Data>
---+---
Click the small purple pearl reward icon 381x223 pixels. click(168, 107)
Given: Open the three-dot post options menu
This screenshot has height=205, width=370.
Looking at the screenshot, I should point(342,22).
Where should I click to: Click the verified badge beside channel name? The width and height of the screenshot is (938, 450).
---+---
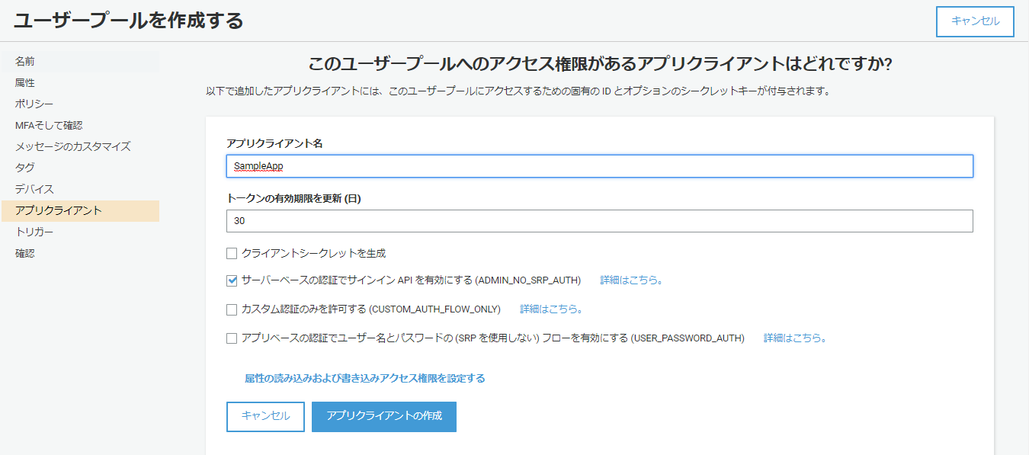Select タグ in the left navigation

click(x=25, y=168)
---+---
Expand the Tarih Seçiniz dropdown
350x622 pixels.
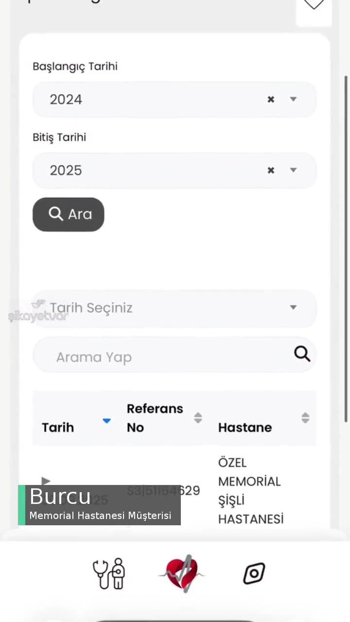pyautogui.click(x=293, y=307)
---+---
Task directions> Above are some records; copy exactly the lines from the one with "Given: Open the three-dot post options menu" through the one with "Where should I", both included, and no others.

Answer to this problem>
Given: Open the three-dot post options menu
This screenshot has height=205, width=370.
Looking at the screenshot, I should point(342,22).
Where should I click to: Click the verified badge beside channel name? The width and height of the screenshot is (938, 450).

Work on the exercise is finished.